Written by:
Tara Lamont, Scientific adviser to the NIHR programme on Health and Social Care Delivery Research
The last twenty years has seen a marked increase in the volume of scholarly outputs on how evidence gets used in policy and practice. There has been a turn towards more complex and adaptive thinking – we now know, for example, that evidence journeys do not follow straight lines and that research often plays a small part in decision-making. Theoretical advances have identified multifaceted systems and dynamics which need to be activated for research to land. But have we lost something in rejecting old-fashioned linear models of evidence use?
This blog explores the distinct challenges for getting organisational evidence used by healthcare managers and highlights the efforts needed to make that happen.
I recently completed a PhD bringing together a decade of publications around the work needed to get organisational research used by healthcare managers. Existing evidence tends to focus on the ways in which doctors and nurses use clinical research. But complex, or context dependent, organisational research is more difficult for healthcare managers to access. It is often poorly organised and indexed; it lacks agreed or single hierarchies of study design; and it can be hard to synthesise.

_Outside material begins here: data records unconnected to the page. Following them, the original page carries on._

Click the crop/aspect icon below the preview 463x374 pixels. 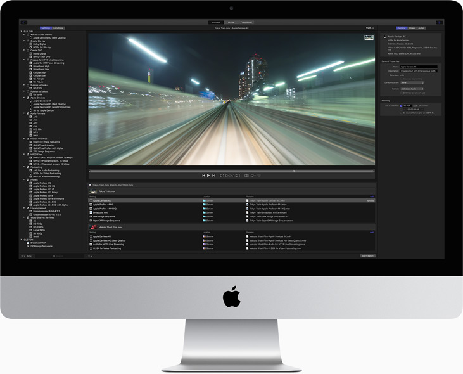pyautogui.click(x=246, y=175)
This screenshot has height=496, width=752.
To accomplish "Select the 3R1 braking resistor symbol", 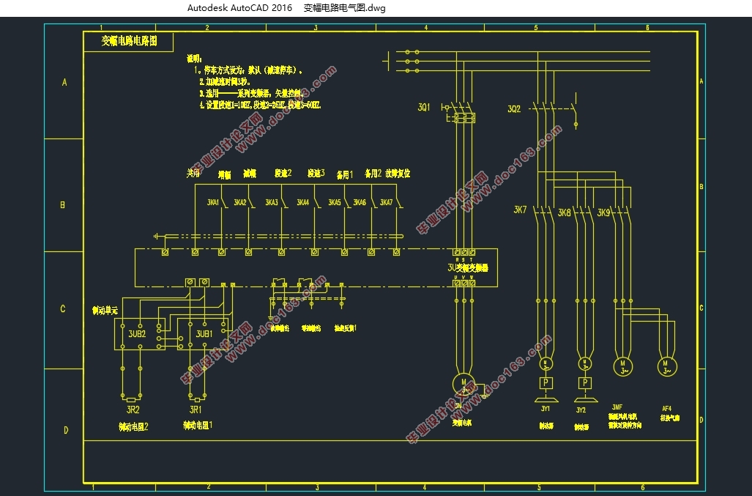I will tap(197, 399).
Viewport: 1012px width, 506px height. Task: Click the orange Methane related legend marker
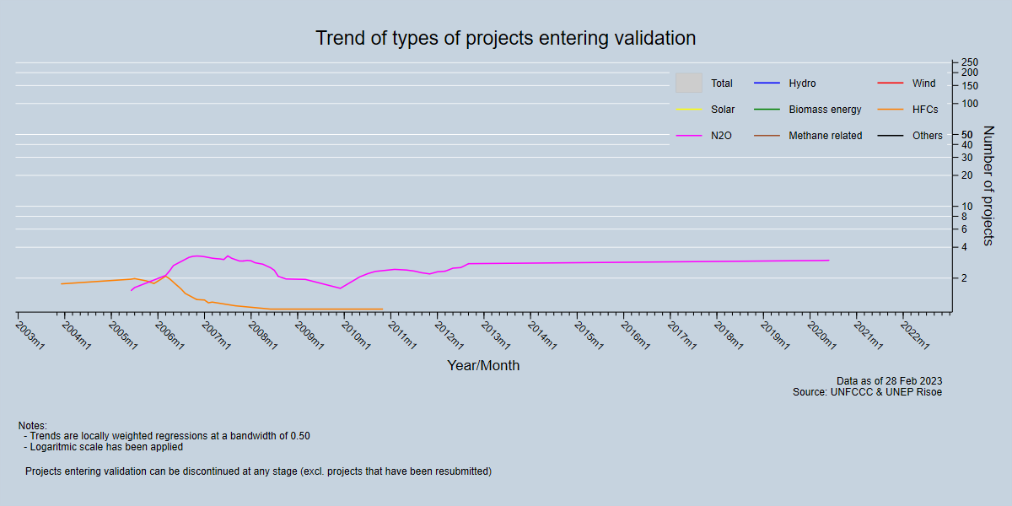(767, 134)
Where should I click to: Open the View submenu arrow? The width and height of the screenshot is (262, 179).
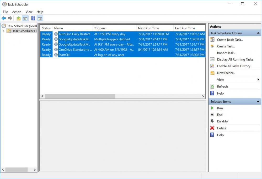(x=258, y=80)
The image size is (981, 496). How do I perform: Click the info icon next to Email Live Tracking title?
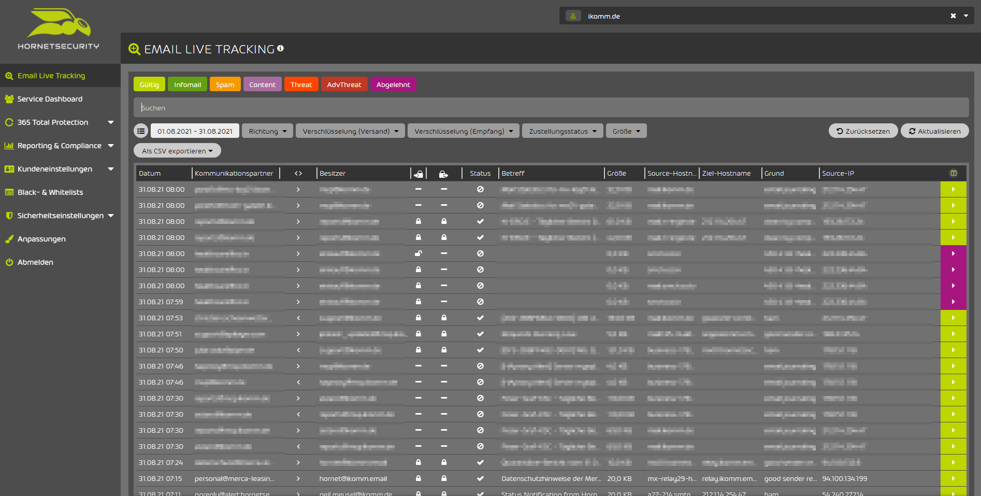(x=280, y=48)
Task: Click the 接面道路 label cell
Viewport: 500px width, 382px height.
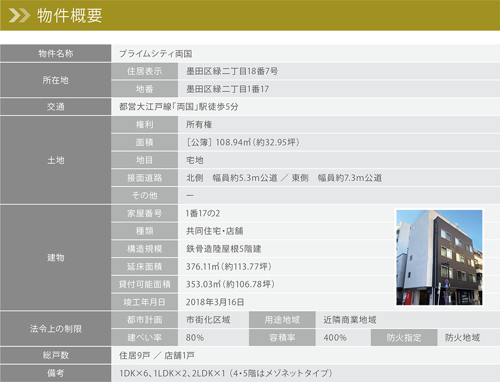Action: 144,178
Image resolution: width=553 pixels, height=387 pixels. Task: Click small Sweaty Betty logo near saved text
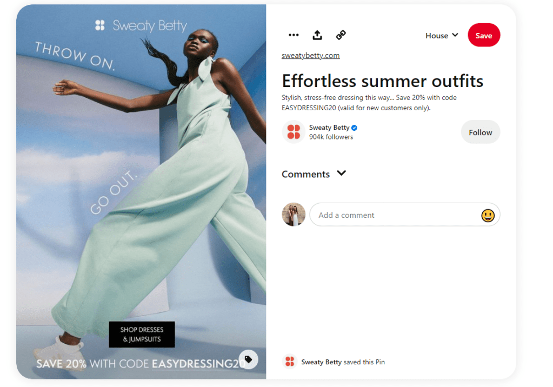click(290, 362)
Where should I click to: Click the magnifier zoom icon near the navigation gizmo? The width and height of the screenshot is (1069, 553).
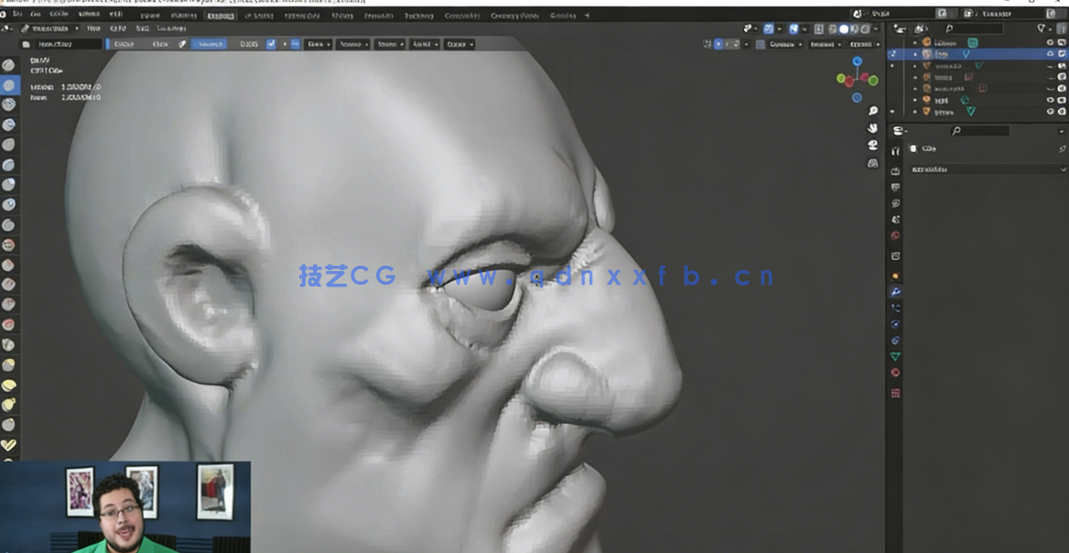tap(871, 111)
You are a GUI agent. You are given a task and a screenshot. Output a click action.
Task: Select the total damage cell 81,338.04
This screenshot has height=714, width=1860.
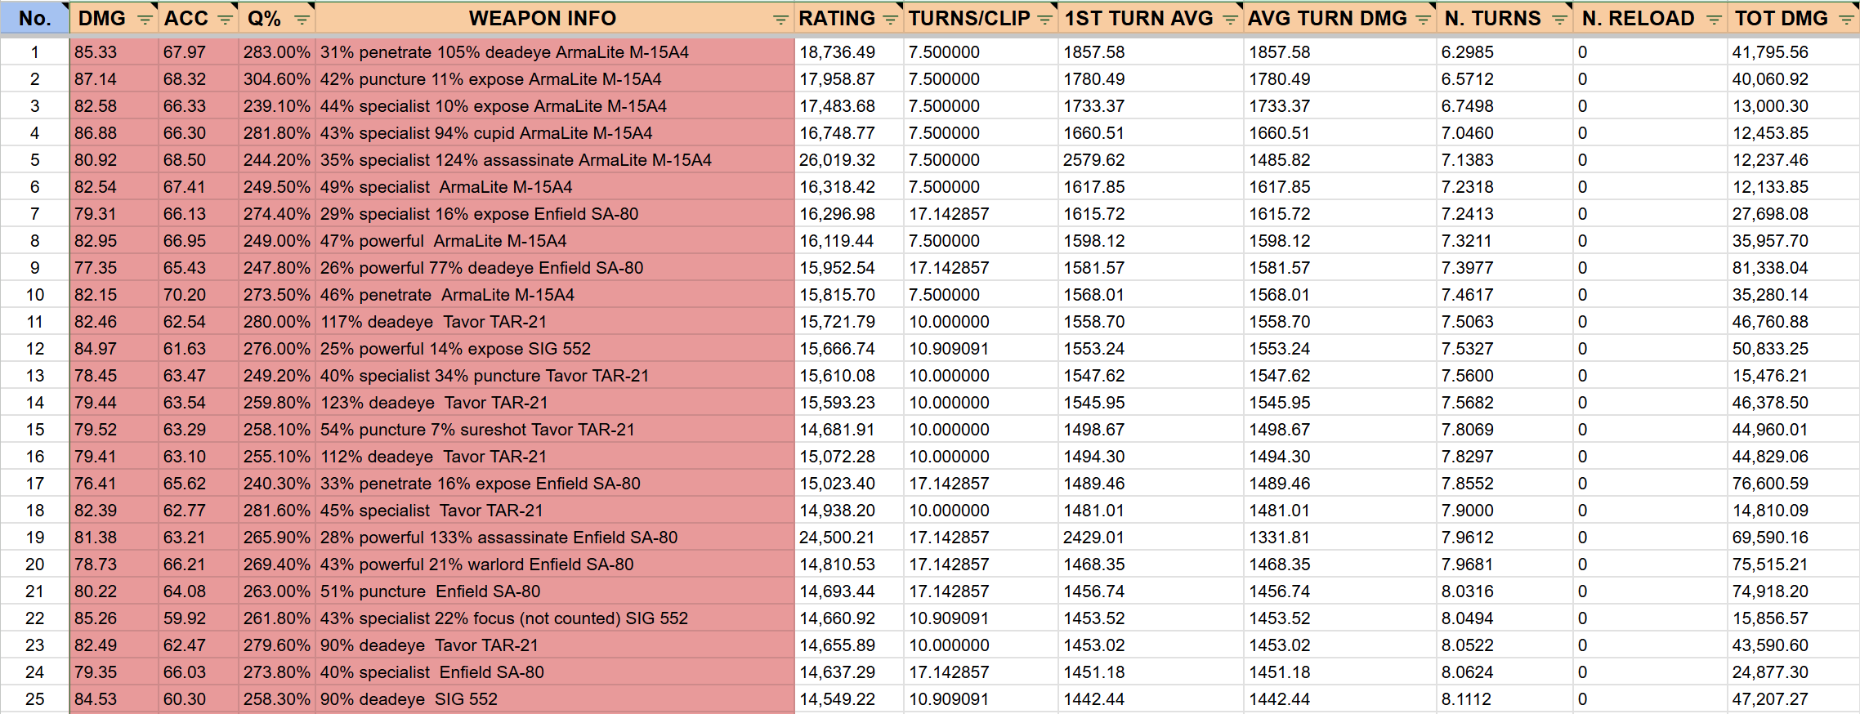[x=1792, y=268]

In government health policy and planning, peer-reviewed research is also largely limited to biomedical or public health research. For example, the government’s recent Ten Year Health Plan for England contains only a handful of health services research studies among its 272 references. Missing are links to relevant high quality organisational studies such as research on hospital at home or the impact of additional roles on general practitioner (GP) workload. The Plan is dominated by statistics, surveys and analysis from government departments or think tanks and unpublished data from small-scale service case examples.
This reflects, perhaps, a culture in which service leaders and managers do not look to organisational research to support them in service transformation or system change decisions. There is no equivalent, for healthcare managers, of the National Institute for Health and Care Excellence (NICE), offering approaches to translate organisational research into practical guidelines.
Given these barriers, hard graft is needed by both researchers and managers to transform research into evidence which is useful – especially as much of this work is not visible or valued.
Drawing on my publications and professional experience supporting a national health services research programme and evidence centre, here I offer some potential strategies.
The past decade has seen a shift towards nuanced, iterative, and system theories of evidence use. Yet, in older ‘pipeline’ models of knowledge transfer, there was often clearer guidance on dissemination strategies to tailor and target research to the intended audience.
Attention to collaborative or participatory forms of knowledge sharing, and to dynamic processes and systems is welcome. But the literature can be theoretical and abstruse. One recent integrated framework, for example, featured 37 constructs across five domains. This seems very abstract in the context of a healthcare manager making a business case for a frailty team or wondering what evidence supports different kinds of admission avoidance schemes.
There is a ‘third way’ – between the reductive linear thinking of old and highly sophisticated, but at times abstruse, knowledge mobilisation theory. This involves understanding complex evidence journeys and the systems in which research findings may be used, while extracting clear(ish) messages for managers. Even if definitive answers are lacking, research can, and should, in the words of Dennis Tourish “contribute to the progressive reduction of ignorance”, by lessening uncertainties on key decision points.
To make this happen, we need to illuminate the practical steps that: researchers can take to package and contextualise findings; managers can take to appreciate what research adds and to develop ‘good enough’ appraisal skills; and intermediary bodies can do to create spaces for meaningful dialogue between the two communities.
We can then make more visible the work needed to make organisational evidence used by, and useful for, managers in a health system under pressure.